### WHAT IS REQUIRED
Your task is to repeat the listing exactly.

### EXERCISE MATERIALS

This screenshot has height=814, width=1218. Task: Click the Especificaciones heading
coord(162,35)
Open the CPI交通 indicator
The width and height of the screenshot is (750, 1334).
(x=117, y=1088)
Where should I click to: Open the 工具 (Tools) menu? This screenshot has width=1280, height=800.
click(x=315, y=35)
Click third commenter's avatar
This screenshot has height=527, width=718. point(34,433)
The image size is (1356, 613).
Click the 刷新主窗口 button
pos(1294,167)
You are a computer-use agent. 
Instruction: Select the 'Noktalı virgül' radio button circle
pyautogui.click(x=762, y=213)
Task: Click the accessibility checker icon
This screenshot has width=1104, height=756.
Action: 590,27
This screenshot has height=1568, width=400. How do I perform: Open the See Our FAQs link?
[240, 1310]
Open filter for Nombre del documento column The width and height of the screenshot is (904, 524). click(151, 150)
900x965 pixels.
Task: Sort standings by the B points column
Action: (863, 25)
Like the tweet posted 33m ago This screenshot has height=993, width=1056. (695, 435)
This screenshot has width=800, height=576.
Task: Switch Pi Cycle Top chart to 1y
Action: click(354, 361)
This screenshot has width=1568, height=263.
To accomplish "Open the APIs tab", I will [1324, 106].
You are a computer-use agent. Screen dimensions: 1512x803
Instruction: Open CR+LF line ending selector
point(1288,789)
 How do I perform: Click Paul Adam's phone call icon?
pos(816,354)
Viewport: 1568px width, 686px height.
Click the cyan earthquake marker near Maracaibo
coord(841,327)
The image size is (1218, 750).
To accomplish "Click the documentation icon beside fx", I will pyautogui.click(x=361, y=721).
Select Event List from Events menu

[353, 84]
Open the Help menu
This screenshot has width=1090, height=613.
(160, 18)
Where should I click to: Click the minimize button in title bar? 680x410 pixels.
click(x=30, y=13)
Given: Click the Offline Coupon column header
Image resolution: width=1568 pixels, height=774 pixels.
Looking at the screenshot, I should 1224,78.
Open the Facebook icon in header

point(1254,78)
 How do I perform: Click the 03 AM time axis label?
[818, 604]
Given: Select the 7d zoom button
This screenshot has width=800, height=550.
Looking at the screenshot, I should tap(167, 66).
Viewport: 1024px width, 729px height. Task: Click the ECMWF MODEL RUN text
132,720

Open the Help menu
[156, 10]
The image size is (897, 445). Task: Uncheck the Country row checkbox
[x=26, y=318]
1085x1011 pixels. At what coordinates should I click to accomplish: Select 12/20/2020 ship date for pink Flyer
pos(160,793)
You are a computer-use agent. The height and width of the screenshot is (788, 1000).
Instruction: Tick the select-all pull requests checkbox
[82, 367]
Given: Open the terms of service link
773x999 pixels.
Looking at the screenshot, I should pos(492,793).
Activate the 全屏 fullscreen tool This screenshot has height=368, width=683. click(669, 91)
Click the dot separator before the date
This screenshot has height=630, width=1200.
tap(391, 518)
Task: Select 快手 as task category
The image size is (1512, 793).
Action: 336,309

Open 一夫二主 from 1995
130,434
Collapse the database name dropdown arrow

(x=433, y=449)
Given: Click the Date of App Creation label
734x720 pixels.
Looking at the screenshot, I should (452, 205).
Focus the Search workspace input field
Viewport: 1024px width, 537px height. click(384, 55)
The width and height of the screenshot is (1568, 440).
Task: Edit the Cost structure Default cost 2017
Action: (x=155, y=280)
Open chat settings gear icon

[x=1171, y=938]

### REPLY
This screenshot has height=814, width=1218. Task: Click the Especificaciones heading
coord(162,35)
Open the CPI交通 indicator
The width and height of the screenshot is (750, 1334).
(x=117, y=1088)
Where should I click to: Open the 工具 (Tools) menu? This screenshot has width=1280, height=800.
click(x=315, y=35)
Click third commenter's avatar
This screenshot has height=527, width=718. point(34,433)
The image size is (1356, 613).
Click the 刷新主窗口 button
pos(1294,167)
You are a computer-use agent. 
Instruction: Select the 'Noktalı virgül' radio button circle
pyautogui.click(x=762, y=213)
Task: Click the accessibility checker icon
This screenshot has width=1104, height=756.
Action: 590,27
This screenshot has height=1568, width=400. How do I perform: Open the See Our FAQs link?
[240, 1310]
Open filter for Nombre del documento column The width and height of the screenshot is (904, 524). click(151, 150)
900x965 pixels.
Task: Sort standings by the B points column
Action: (863, 25)
Like the tweet posted 33m ago This screenshot has height=993, width=1056. (695, 435)
This screenshot has width=800, height=576.
Task: Switch Pi Cycle Top chart to 1y
Action: click(354, 361)
This screenshot has width=1568, height=263.
To accomplish "Open the APIs tab", I will [1324, 106].
You are a computer-use agent. Screen dimensions: 1512x803
Instruction: Open CR+LF line ending selector
point(1288,789)
 How do I perform: Click Paul Adam's phone call icon?
pos(816,354)
Viewport: 1568px width, 686px height.
Click the cyan earthquake marker near Maracaibo
coord(841,327)
The image size is (1218, 750).
To accomplish "Click the documentation icon beside fx", I will pyautogui.click(x=361, y=721).
Select Event List from Events menu

[353, 84]
Open the Help menu
This screenshot has width=1090, height=613.
(160, 18)
Where should I click to: Click the minimize button in title bar? 680x410 pixels.
click(x=30, y=13)
Given: Click the Offline Coupon column header
Image resolution: width=1568 pixels, height=774 pixels.
Looking at the screenshot, I should 1224,78.
Open the Facebook icon in header

point(1254,78)
 How do I perform: Click the 03 AM time axis label?
[818, 604]
Given: Select the 7d zoom button
This screenshot has width=800, height=550.
Looking at the screenshot, I should tap(167, 66).
Viewport: 1024px width, 729px height. Task: Click the ECMWF MODEL RUN text
132,720

Open the Help menu
[156, 10]
The image size is (897, 445). Task: Uncheck the Country row checkbox
[x=26, y=318]
1085x1011 pixels. At what coordinates should I click to accomplish: Select 12/20/2020 ship date for pink Flyer
pos(160,793)
You are a computer-use agent. The height and width of the screenshot is (788, 1000).
Instruction: Tick the select-all pull requests checkbox
[82, 367]
Given: Open the terms of service link
773x999 pixels.
Looking at the screenshot, I should pos(492,793).
Activate the 全屏 fullscreen tool This screenshot has height=368, width=683. click(669, 91)
Click the dot separator before the date
This screenshot has height=630, width=1200.
tap(391, 518)
Task: Select 快手 as task category
The image size is (1512, 793).
Action: 336,309

Open 一夫二主 from 1995
130,434
Collapse the database name dropdown arrow

(x=433, y=449)
Given: Click the Date of App Creation label
734x720 pixels.
Looking at the screenshot, I should (452, 205).
Focus the Search workspace input field
Viewport: 1024px width, 537px height. click(384, 55)
The width and height of the screenshot is (1568, 440).
Task: Edit the Cost structure Default cost 2017
Action: (x=155, y=280)
Open chat settings gear icon

[x=1171, y=938]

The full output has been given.